→ **About this exercise**
Return each line below holding the string "will".

** Opening Material provided block **

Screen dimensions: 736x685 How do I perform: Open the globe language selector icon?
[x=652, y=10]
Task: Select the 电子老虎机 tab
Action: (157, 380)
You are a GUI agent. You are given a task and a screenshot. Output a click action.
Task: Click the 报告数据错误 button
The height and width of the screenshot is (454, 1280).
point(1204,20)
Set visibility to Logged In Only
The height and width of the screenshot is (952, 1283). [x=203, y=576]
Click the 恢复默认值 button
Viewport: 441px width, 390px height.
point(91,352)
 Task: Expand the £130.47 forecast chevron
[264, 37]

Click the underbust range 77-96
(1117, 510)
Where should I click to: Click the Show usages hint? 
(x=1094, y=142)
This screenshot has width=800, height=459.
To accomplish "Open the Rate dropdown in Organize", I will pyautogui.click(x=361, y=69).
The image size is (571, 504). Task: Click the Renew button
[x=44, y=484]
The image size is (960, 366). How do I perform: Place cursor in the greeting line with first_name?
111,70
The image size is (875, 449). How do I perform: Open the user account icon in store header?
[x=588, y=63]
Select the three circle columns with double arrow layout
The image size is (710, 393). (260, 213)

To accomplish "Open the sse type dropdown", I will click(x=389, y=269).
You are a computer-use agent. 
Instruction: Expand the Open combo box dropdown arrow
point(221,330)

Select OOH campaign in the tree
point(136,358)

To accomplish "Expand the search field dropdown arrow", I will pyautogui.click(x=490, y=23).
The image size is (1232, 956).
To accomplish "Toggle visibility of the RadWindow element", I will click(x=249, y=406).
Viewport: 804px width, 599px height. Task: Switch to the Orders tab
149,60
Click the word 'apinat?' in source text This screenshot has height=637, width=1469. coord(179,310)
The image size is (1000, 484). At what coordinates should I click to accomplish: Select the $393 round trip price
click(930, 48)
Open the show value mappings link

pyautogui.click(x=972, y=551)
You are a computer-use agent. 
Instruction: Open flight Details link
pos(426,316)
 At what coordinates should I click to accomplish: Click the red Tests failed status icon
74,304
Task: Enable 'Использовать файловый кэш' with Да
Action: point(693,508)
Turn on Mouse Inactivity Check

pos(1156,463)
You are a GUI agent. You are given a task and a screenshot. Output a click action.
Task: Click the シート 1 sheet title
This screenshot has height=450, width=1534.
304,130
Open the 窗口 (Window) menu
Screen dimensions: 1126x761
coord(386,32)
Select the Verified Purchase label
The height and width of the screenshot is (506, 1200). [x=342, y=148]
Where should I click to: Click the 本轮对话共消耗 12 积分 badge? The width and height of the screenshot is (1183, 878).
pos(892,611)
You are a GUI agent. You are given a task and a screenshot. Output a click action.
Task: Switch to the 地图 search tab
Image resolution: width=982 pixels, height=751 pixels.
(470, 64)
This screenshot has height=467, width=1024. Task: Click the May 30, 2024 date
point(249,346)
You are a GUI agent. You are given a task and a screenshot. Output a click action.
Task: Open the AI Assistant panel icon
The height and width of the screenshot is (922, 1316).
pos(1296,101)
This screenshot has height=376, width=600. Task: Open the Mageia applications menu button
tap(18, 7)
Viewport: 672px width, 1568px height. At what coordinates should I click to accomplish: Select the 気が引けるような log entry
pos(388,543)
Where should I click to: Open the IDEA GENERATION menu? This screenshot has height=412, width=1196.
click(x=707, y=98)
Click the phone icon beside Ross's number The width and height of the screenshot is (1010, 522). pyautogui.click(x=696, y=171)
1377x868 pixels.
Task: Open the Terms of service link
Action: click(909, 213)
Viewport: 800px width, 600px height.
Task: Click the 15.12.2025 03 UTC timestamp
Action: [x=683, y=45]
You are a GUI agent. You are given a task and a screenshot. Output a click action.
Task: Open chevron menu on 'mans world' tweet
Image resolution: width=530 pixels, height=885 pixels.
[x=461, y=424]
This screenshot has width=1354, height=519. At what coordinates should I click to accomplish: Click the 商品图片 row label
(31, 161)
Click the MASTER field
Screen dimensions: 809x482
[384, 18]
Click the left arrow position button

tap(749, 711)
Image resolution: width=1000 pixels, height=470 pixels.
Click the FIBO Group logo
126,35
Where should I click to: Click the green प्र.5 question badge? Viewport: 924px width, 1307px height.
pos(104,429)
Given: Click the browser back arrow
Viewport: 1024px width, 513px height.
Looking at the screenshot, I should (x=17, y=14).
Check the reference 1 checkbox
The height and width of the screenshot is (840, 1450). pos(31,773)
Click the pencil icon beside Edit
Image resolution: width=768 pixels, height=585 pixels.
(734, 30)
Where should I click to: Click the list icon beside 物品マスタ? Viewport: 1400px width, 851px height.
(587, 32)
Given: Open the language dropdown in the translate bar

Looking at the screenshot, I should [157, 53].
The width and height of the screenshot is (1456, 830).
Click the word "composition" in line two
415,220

** Closing Material provided block **

→ **Solved problem**
To accomplish "Open the Rate dropdown in Organize", I will pyautogui.click(x=361, y=69).
To accomplish "Open the sse type dropdown", I will click(x=389, y=269).
To accomplish "Expand the search field dropdown arrow", I will pyautogui.click(x=490, y=23).
To accomplish "Toggle visibility of the RadWindow element", I will click(x=249, y=406).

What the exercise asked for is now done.